━━ WORKING DATA

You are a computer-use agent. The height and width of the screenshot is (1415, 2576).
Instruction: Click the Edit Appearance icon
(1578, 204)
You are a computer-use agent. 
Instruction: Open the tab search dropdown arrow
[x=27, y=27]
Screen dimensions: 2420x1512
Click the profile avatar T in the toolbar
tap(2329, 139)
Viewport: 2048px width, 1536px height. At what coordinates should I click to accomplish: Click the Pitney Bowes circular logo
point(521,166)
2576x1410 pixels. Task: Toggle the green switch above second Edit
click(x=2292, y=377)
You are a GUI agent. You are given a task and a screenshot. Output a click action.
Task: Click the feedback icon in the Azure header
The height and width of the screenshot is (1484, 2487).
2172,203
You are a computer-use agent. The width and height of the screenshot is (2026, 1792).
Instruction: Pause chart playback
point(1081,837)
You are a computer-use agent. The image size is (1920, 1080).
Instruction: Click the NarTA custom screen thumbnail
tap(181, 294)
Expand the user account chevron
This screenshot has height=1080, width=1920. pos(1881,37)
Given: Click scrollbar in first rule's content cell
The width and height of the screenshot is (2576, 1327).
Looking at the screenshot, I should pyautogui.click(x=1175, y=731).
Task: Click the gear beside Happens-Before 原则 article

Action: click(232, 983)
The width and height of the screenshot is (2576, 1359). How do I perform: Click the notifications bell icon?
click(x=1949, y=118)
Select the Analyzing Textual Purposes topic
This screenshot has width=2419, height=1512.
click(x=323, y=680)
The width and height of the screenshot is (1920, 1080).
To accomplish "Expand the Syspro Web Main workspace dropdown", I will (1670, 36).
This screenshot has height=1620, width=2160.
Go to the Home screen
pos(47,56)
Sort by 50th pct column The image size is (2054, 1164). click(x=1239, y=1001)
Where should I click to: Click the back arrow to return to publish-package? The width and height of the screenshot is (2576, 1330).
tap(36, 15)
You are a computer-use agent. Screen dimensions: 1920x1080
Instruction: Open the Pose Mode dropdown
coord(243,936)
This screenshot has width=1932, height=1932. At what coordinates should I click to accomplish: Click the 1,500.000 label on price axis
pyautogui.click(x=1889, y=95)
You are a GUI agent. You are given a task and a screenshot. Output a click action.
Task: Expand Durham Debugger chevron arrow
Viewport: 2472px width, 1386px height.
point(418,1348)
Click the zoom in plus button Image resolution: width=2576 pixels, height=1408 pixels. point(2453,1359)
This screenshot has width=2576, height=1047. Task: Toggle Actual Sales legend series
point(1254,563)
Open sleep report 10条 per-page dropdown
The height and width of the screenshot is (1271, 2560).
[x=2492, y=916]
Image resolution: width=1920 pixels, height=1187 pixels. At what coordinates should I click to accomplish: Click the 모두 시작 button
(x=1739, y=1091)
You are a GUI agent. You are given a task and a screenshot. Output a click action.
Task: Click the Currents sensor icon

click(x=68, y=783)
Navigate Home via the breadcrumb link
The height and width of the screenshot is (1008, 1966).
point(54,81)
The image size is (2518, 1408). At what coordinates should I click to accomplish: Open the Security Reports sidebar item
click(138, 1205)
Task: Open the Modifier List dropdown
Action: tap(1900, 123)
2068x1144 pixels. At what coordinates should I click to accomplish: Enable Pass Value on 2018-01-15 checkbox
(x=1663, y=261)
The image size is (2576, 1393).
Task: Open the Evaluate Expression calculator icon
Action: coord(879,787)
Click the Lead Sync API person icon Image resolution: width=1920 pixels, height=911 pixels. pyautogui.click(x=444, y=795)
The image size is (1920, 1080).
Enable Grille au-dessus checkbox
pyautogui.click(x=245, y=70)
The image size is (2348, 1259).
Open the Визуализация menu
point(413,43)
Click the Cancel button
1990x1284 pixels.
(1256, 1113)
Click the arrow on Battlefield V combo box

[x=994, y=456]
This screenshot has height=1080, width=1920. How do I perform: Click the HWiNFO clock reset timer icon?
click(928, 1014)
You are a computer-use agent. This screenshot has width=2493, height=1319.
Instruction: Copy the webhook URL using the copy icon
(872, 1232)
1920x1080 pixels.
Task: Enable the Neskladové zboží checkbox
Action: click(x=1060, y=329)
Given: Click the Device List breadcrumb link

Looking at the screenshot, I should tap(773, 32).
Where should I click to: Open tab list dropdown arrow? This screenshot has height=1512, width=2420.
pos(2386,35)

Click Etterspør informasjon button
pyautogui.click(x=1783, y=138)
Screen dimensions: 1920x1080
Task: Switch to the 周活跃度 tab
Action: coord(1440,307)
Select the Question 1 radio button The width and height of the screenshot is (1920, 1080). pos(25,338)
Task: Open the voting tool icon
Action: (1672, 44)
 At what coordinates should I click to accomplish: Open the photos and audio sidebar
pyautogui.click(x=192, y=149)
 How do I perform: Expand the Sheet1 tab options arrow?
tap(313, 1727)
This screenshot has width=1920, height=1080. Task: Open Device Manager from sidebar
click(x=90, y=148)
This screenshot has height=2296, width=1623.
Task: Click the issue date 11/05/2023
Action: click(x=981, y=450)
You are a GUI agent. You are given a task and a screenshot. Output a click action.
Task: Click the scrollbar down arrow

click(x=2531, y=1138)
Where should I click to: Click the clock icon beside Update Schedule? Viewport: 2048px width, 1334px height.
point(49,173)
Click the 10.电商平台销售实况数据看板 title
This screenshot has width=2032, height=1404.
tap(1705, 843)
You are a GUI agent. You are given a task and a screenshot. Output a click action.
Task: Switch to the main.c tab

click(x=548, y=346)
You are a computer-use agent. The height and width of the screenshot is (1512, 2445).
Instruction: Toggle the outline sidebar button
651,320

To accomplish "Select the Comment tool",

━━━━

- PROMPT
Please give the listing above once more, word for word.

- ANSWER BELOW
You are a computer-use agent. The height and width of the screenshot is (1415, 2576).
Instruction: Click the Edit Appearance icon
(1578, 204)
You are a computer-use agent. 
Instruction: Open the tab search dropdown arrow
[x=27, y=27]
Screen dimensions: 2420x1512
Click the profile avatar T in the toolbar
tap(2329, 139)
Viewport: 2048px width, 1536px height. At what coordinates should I click to accomplish: Click the Pitney Bowes circular logo
point(521,166)
2576x1410 pixels. Task: Toggle the green switch above second Edit
click(x=2292, y=377)
You are a GUI agent. You are given a task and a screenshot. Output a click action.
Task: Click the feedback icon in the Azure header
The height and width of the screenshot is (1484, 2487).
2172,203
You are a computer-use agent. The width and height of the screenshot is (2026, 1792).
Instruction: Pause chart playback
point(1081,837)
You are a computer-use agent. The image size is (1920, 1080).
Instruction: Click the NarTA custom screen thumbnail
tap(181, 294)
Expand the user account chevron
This screenshot has height=1080, width=1920. pos(1881,37)
Given: Click scrollbar in first rule's content cell
The width and height of the screenshot is (2576, 1327).
Looking at the screenshot, I should pyautogui.click(x=1175, y=731).
Task: Click the gear beside Happens-Before 原则 article

Action: click(232, 983)
The width and height of the screenshot is (2576, 1359). How do I perform: Click the notifications bell icon?
click(x=1949, y=118)
Select the Analyzing Textual Purposes topic
This screenshot has width=2419, height=1512.
click(x=323, y=680)
The width and height of the screenshot is (1920, 1080).
To accomplish "Expand the Syspro Web Main workspace dropdown", I will (1670, 36).
This screenshot has height=1620, width=2160.
Go to the Home screen
pos(47,56)
Sort by 50th pct column The image size is (2054, 1164). click(x=1239, y=1001)
Where should I click to: Click the back arrow to return to publish-package? The width and height of the screenshot is (2576, 1330).
tap(36, 15)
You are a computer-use agent. Screen dimensions: 1920x1080
Instruction: Open the Pose Mode dropdown
coord(243,936)
This screenshot has width=1932, height=1932. At what coordinates should I click to accomplish: Click the 1,500.000 label on price axis
pyautogui.click(x=1889, y=95)
You are a GUI agent. You are given a task and a screenshot. Output a click action.
Task: Expand Durham Debugger chevron arrow
Viewport: 2472px width, 1386px height.
point(418,1348)
Click the zoom in plus button Image resolution: width=2576 pixels, height=1408 pixels. point(2453,1359)
This screenshot has width=2576, height=1047. Task: Toggle Actual Sales legend series
point(1254,563)
Open sleep report 10条 per-page dropdown
The height and width of the screenshot is (1271, 2560).
[x=2492, y=916]
Image resolution: width=1920 pixels, height=1187 pixels. At what coordinates should I click to accomplish: Click the 모두 시작 button
(x=1739, y=1091)
You are a GUI agent. You are given a task and a screenshot. Output a click action.
Task: Click the Currents sensor icon

click(x=68, y=783)
Navigate Home via the breadcrumb link
The height and width of the screenshot is (1008, 1966).
point(54,81)
The image size is (2518, 1408). At what coordinates should I click to accomplish: Open the Security Reports sidebar item
click(138, 1205)
Task: Open the Modifier List dropdown
Action: tap(1900, 123)
2068x1144 pixels. At what coordinates should I click to accomplish: Enable Pass Value on 2018-01-15 checkbox
(x=1663, y=261)
The image size is (2576, 1393).
Task: Open the Evaluate Expression calculator icon
Action: coord(879,787)
Click the Lead Sync API person icon Image resolution: width=1920 pixels, height=911 pixels. pyautogui.click(x=444, y=795)
The image size is (1920, 1080).
Enable Grille au-dessus checkbox
pyautogui.click(x=245, y=70)
The image size is (2348, 1259).
Open the Визуализация menu
point(413,43)
Click the Cancel button
1990x1284 pixels.
(1256, 1113)
Click the arrow on Battlefield V combo box

[x=994, y=456]
This screenshot has height=1080, width=1920. How do I perform: Click the HWiNFO clock reset timer icon?
click(928, 1014)
You are a computer-use agent. This screenshot has width=2493, height=1319.
Instruction: Copy the webhook URL using the copy icon
(872, 1232)
1920x1080 pixels.
Task: Enable the Neskladové zboží checkbox
Action: click(x=1060, y=329)
Given: Click the Device List breadcrumb link

Looking at the screenshot, I should tap(773, 32).
Where should I click to: Open tab list dropdown arrow? This screenshot has height=1512, width=2420.
pos(2386,35)

Click Etterspør informasjon button
pyautogui.click(x=1783, y=138)
Screen dimensions: 1920x1080
Task: Switch to the 周活跃度 tab
Action: coord(1440,307)
Select the Question 1 radio button The width and height of the screenshot is (1920, 1080). pos(25,338)
Task: Open the voting tool icon
Action: (1672, 44)
 At what coordinates should I click to accomplish: Open the photos and audio sidebar
pyautogui.click(x=192, y=149)
 How do I perform: Expand the Sheet1 tab options arrow?
tap(313, 1727)
This screenshot has width=1920, height=1080. Task: Open Device Manager from sidebar
click(x=90, y=148)
This screenshot has height=2296, width=1623.
Task: Click the issue date 11/05/2023
Action: click(x=981, y=450)
You are a GUI agent. You are given a task and a screenshot. Output a click action.
Task: Click the scrollbar down arrow

click(x=2531, y=1138)
Where should I click to: Click the clock icon beside Update Schedule? Viewport: 2048px width, 1334px height.
point(49,173)
Click the 10.电商平台销售实况数据看板 title
This screenshot has width=2032, height=1404.
tap(1705, 843)
You are a GUI agent. You are given a task and a screenshot. Output a click action.
Task: Switch to the main.c tab

click(x=548, y=346)
You are a computer-use agent. The height and width of the screenshot is (1512, 2445).
Instruction: Toggle the outline sidebar button
651,320

To accomplish "Select the Comment tool",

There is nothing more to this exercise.